Kinetic study of the ring-opening metathesis polymerization of ionically functionalized cyclooctatetraenes

The ring-opening metathesis polymerizations of alkylammonium and sulfonate functionalized cyclooctatetraenes (RCOT, R = CH(2)CH(2)SO(3)TMA or CH2CH2NMe3OTf, OTf = CF3SO3-, TMA = Me4N+) with the well-defined tungsten catalyst W=CH(o-C6H4OMe)(NC6H5)[OCCH3(CF3)(2)](2)(THF) (THF = tetrahydrofuran) were investigated.
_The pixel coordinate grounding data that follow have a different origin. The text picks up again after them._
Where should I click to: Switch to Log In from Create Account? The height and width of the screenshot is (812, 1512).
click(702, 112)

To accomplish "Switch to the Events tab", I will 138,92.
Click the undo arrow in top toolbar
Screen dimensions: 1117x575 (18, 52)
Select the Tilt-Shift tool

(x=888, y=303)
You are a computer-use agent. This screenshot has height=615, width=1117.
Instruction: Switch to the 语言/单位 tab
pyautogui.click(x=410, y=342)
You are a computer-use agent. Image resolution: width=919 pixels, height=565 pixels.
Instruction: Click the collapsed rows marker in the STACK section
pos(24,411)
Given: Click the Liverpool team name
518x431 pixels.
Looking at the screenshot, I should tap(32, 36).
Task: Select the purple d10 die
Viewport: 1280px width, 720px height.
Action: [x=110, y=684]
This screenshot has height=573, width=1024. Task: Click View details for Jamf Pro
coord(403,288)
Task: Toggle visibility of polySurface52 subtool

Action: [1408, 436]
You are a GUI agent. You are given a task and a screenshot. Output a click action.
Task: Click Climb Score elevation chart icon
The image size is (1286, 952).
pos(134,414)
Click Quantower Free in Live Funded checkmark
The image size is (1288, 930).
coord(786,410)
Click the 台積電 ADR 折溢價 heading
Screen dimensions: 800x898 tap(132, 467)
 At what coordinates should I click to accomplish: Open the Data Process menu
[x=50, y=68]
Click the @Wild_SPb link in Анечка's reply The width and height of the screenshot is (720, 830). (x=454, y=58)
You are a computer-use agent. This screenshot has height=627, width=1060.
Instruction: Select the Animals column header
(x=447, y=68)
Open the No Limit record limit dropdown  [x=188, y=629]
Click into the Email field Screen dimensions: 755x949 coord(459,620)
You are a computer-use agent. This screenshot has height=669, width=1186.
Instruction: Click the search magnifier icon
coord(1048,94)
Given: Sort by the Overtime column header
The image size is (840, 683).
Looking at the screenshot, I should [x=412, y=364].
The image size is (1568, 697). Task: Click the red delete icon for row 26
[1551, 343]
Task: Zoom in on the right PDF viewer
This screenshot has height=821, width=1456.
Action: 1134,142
The polymerizations exhibited first-order decay in monomer concentration and slow initiation relative to propagation, and for COTCH(2)CH(2)SO(3)TMA where studies were possible, molecular weights largely independent of the extent of the reaction and initial reaction conditions. The central kinetic feature was the observation of a pseudo-first-order rate constant inversely proportional to the initial monomer concentration, suggesting some form of inhibition. Furthermore, the polymerization of COTCH2CH2NMe3OTf is inhibited by the addition of TBAOTf (TBA = Bu4N+). The apparent inhibition is discussed in terms of the potential for ion pairing or anion coordination to the catalyst center.